* **EXCERPTED DATA**:
┏━━

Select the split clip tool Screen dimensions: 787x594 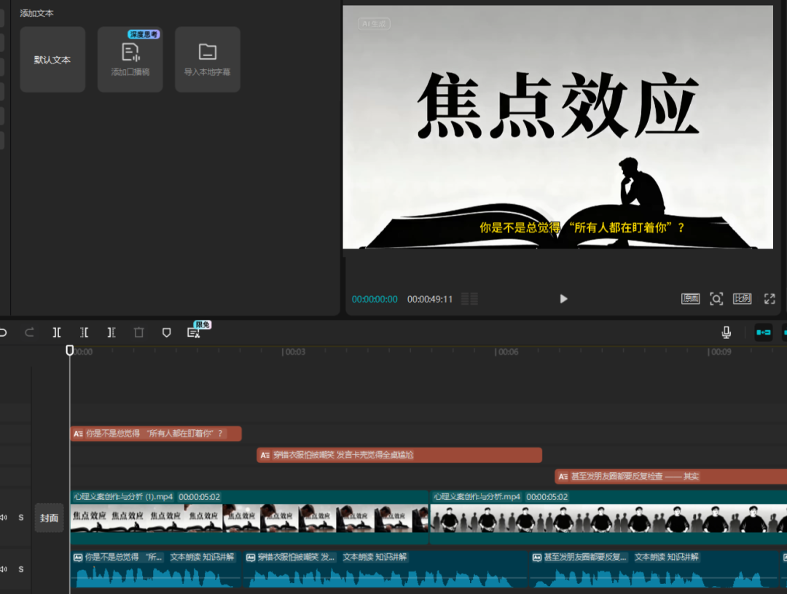[57, 332]
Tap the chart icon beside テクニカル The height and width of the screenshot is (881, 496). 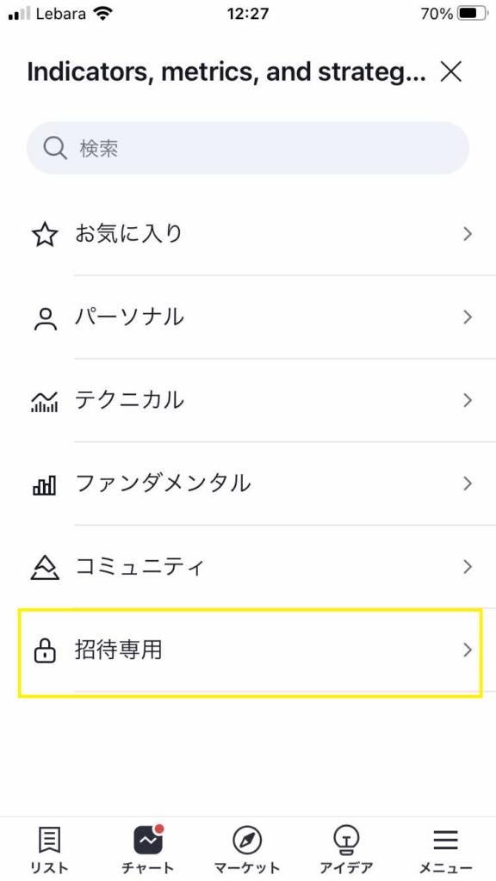pyautogui.click(x=45, y=401)
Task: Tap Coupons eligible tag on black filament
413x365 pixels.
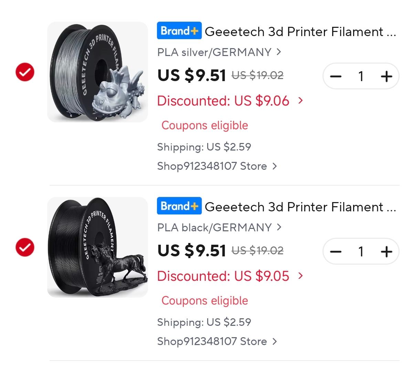Action: [x=205, y=301]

┗━━

* **TO DO**: The answer must consist of the line containing "Task: Tap Coupons" and every line after it through the end of the records, retyped exactly, with all pictures left out.

* **WRITTEN ANSWER**:
Task: Tap Coupons eligible tag on black filament
413x365 pixels.
Action: [x=205, y=301]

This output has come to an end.